▶ **Exercise aim**: Every line of the material below should be retyped exactly.

▶ **Source material**:
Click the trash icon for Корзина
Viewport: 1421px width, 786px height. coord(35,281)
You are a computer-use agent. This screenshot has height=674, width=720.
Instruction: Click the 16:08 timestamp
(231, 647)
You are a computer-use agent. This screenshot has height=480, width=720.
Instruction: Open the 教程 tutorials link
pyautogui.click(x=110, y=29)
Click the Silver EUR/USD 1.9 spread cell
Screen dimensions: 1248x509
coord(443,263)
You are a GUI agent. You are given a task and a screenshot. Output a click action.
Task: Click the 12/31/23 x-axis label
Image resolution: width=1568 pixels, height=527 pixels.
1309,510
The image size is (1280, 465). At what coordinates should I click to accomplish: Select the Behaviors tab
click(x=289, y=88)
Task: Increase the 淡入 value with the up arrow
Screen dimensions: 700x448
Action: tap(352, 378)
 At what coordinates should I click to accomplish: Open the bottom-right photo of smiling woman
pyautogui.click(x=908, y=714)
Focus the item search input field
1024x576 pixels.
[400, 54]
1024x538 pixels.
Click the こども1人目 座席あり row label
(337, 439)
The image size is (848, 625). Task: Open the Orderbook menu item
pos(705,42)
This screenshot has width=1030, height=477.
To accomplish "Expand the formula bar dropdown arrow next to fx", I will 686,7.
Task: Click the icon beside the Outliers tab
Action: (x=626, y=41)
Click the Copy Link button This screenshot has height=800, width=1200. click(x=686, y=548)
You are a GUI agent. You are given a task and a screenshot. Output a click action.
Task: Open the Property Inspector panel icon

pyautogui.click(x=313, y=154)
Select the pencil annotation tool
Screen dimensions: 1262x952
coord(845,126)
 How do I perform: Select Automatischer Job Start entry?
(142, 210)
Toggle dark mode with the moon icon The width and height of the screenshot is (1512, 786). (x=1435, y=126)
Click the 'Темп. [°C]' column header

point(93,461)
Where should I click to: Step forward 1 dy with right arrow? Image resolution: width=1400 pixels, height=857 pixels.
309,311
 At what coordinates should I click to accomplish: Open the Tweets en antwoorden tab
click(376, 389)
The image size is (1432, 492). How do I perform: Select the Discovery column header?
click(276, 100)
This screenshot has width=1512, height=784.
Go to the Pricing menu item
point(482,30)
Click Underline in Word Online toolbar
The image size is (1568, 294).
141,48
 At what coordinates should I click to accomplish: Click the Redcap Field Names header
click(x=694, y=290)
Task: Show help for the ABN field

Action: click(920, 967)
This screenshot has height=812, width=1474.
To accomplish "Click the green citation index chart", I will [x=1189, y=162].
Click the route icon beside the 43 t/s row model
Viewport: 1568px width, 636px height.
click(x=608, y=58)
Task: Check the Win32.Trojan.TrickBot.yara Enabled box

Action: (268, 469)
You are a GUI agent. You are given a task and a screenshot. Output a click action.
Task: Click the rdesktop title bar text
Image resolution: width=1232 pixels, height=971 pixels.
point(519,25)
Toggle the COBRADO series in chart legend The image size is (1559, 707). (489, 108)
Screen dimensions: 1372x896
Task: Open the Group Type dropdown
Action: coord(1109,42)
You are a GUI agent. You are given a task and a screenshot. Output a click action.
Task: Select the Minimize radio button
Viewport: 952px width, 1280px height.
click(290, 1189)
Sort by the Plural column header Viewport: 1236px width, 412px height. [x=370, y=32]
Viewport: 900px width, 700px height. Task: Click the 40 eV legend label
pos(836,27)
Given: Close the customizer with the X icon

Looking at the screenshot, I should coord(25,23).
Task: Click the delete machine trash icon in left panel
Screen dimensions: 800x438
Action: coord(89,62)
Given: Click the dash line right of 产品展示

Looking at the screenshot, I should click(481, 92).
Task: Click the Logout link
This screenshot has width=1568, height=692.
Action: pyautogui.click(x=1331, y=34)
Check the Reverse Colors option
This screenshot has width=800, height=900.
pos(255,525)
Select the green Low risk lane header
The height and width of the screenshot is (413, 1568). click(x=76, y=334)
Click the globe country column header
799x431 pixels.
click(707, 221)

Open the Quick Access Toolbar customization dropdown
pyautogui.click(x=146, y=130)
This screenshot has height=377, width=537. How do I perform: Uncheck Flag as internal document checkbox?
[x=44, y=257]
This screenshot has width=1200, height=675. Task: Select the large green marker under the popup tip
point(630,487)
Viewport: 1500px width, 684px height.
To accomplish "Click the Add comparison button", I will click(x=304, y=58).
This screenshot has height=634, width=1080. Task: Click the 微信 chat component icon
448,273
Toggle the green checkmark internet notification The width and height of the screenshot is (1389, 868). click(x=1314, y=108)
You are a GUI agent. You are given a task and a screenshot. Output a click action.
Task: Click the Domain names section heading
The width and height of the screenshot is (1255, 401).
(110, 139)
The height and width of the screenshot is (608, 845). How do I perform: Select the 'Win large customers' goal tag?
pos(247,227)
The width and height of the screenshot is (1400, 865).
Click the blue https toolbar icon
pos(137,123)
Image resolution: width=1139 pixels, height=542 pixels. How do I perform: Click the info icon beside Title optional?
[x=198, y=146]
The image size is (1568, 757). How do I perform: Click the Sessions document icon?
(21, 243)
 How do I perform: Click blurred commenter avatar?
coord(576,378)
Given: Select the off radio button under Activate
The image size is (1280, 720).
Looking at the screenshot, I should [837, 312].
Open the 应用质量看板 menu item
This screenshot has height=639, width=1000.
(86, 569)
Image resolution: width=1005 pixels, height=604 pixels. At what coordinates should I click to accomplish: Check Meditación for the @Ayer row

▶ **Completed exercise**:
Click the trash icon for Корзина
Viewport: 1421px width, 786px height. coord(35,281)
You are a computer-use agent. This screenshot has height=674, width=720.
Instruction: Click the 16:08 timestamp
(231, 647)
You are a computer-use agent. This screenshot has height=480, width=720.
Instruction: Open the 教程 tutorials link
pyautogui.click(x=110, y=29)
Click the Silver EUR/USD 1.9 spread cell
Screen dimensions: 1248x509
coord(443,263)
You are a GUI agent. You are given a task and a screenshot. Output a click action.
Task: Click the 12/31/23 x-axis label
Image resolution: width=1568 pixels, height=527 pixels.
1309,510
The image size is (1280, 465). At what coordinates should I click to accomplish: Select the Behaviors tab
click(x=289, y=88)
Task: Increase the 淡入 value with the up arrow
Screen dimensions: 700x448
Action: tap(352, 378)
 At what coordinates should I click to accomplish: Open the bottom-right photo of smiling woman
pyautogui.click(x=908, y=714)
Focus the item search input field
1024x576 pixels.
[400, 54]
1024x538 pixels.
Click the こども1人目 座席あり row label
(337, 439)
The image size is (848, 625). Task: Open the Orderbook menu item
pos(705,42)
This screenshot has width=1030, height=477.
To accomplish "Expand the formula bar dropdown arrow next to fx", I will 686,7.
Task: Click the icon beside the Outliers tab
Action: (x=626, y=41)
Click the Copy Link button This screenshot has height=800, width=1200. click(x=686, y=548)
You are a GUI agent. You are given a task and a screenshot. Output a click action.
Task: Open the Property Inspector panel icon

pyautogui.click(x=313, y=154)
Select the pencil annotation tool
Screen dimensions: 1262x952
coord(845,126)
 How do I perform: Select Automatischer Job Start entry?
(142, 210)
Toggle dark mode with the moon icon The width and height of the screenshot is (1512, 786). (x=1435, y=126)
Click the 'Темп. [°C]' column header

point(93,461)
Where should I click to: Step forward 1 dy with right arrow? Image resolution: width=1400 pixels, height=857 pixels.
309,311
 At what coordinates should I click to accomplish: Open the Tweets en antwoorden tab
click(376, 389)
The image size is (1432, 492). How do I perform: Select the Discovery column header?
click(276, 100)
This screenshot has width=1512, height=784.
Go to the Pricing menu item
point(482,30)
Click Underline in Word Online toolbar
The image size is (1568, 294).
141,48
 At what coordinates should I click to accomplish: Click the Redcap Field Names header
click(x=694, y=290)
Task: Show help for the ABN field

Action: click(920, 967)
This screenshot has height=812, width=1474.
To accomplish "Click the green citation index chart", I will [x=1189, y=162].
Click the route icon beside the 43 t/s row model
Viewport: 1568px width, 636px height.
click(x=608, y=58)
Task: Check the Win32.Trojan.TrickBot.yara Enabled box

Action: (268, 469)
You are a GUI agent. You are given a task and a screenshot. Output a click action.
Task: Click the rdesktop title bar text
Image resolution: width=1232 pixels, height=971 pixels.
point(519,25)
Toggle the COBRADO series in chart legend The image size is (1559, 707). (489, 108)
Screen dimensions: 1372x896
Task: Open the Group Type dropdown
Action: coord(1109,42)
You are a GUI agent. You are given a task and a screenshot. Output a click action.
Task: Select the Minimize radio button
Viewport: 952px width, 1280px height.
click(290, 1189)
Sort by the Plural column header Viewport: 1236px width, 412px height. [x=370, y=32]
Viewport: 900px width, 700px height. Task: Click the 40 eV legend label
pos(836,27)
Given: Close the customizer with the X icon

Looking at the screenshot, I should coord(25,23).
Task: Click the delete machine trash icon in left panel
Screen dimensions: 800x438
Action: coord(89,62)
Given: Click the dash line right of 产品展示

Looking at the screenshot, I should click(481, 92).
Task: Click the Logout link
This screenshot has width=1568, height=692.
Action: pyautogui.click(x=1331, y=34)
Check the Reverse Colors option
This screenshot has width=800, height=900.
pos(255,525)
Select the green Low risk lane header
The height and width of the screenshot is (413, 1568). click(x=76, y=334)
Click the globe country column header
799x431 pixels.
click(707, 221)

Open the Quick Access Toolbar customization dropdown
pyautogui.click(x=146, y=130)
This screenshot has height=377, width=537. How do I perform: Uncheck Flag as internal document checkbox?
[x=44, y=257]
This screenshot has width=1200, height=675. Task: Select the large green marker under the popup tip
point(630,487)
Viewport: 1500px width, 684px height.
To accomplish "Click the Add comparison button", I will click(x=304, y=58).
This screenshot has height=634, width=1080. Task: Click the 微信 chat component icon
448,273
Toggle the green checkmark internet notification The width and height of the screenshot is (1389, 868). click(x=1314, y=108)
You are a GUI agent. You are given a task and a screenshot. Output a click action.
Task: Click the Domain names section heading
The width and height of the screenshot is (1255, 401).
(110, 139)
The height and width of the screenshot is (608, 845). How do I perform: Select the 'Win large customers' goal tag?
pos(247,227)
The width and height of the screenshot is (1400, 865).
Click the blue https toolbar icon
pos(137,123)
Image resolution: width=1139 pixels, height=542 pixels. How do I perform: Click the info icon beside Title optional?
[x=198, y=146]
The image size is (1568, 757). How do I perform: Click the Sessions document icon?
(21, 243)
 How do I perform: Click blurred commenter avatar?
coord(576,378)
Given: Select the off radio button under Activate
The image size is (1280, 720).
Looking at the screenshot, I should [837, 312].
Open the 应用质量看板 menu item
This screenshot has height=639, width=1000.
(86, 569)
Image resolution: width=1005 pixels, height=604 pixels. At what coordinates should I click to accomplish: Check Meditación for the @Ayer row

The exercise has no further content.